** BEGIN **

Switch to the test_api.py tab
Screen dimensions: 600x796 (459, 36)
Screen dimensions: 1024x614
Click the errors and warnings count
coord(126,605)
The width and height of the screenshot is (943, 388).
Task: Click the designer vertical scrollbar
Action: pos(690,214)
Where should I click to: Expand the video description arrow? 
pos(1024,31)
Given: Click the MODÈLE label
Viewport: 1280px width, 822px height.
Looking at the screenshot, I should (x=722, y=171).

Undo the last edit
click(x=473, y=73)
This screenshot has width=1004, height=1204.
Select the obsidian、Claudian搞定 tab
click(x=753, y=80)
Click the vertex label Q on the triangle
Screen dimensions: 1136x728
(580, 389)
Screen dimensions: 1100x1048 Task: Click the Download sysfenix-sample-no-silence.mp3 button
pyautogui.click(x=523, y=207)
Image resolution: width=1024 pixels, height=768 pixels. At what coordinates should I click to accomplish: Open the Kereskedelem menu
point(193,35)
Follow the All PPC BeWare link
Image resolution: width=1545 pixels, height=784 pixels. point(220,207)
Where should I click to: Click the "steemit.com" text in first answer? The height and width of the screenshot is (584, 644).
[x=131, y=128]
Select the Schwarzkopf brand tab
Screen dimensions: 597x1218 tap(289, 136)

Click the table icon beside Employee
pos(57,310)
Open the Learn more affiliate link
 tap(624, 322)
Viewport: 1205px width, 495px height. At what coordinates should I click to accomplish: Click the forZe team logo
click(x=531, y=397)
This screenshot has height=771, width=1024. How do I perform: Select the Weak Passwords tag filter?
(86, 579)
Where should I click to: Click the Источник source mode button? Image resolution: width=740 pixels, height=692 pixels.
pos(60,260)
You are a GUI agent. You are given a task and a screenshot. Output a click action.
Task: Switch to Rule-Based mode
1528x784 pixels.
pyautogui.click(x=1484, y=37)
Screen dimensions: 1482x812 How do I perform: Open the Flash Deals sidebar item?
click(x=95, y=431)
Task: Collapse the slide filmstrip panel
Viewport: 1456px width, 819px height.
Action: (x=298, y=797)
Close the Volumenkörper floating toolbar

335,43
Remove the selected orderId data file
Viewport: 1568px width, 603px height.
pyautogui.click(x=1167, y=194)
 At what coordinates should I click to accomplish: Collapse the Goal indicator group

** END **

| Written instruction |
Retype the records from the line that contains "Screen dimensions: 1482x812" through the end of the records, both ends included, keeping every character as it appears.

| The result |
Screen dimensions: 1482x812 How do I perform: Open the Flash Deals sidebar item?
click(x=95, y=431)
Task: Collapse the slide filmstrip panel
Viewport: 1456px width, 819px height.
Action: (x=298, y=797)
Close the Volumenkörper floating toolbar

335,43
Remove the selected orderId data file
Viewport: 1568px width, 603px height.
pyautogui.click(x=1167, y=194)
 At what coordinates should I click to accomplish: Collapse the Goal indicator group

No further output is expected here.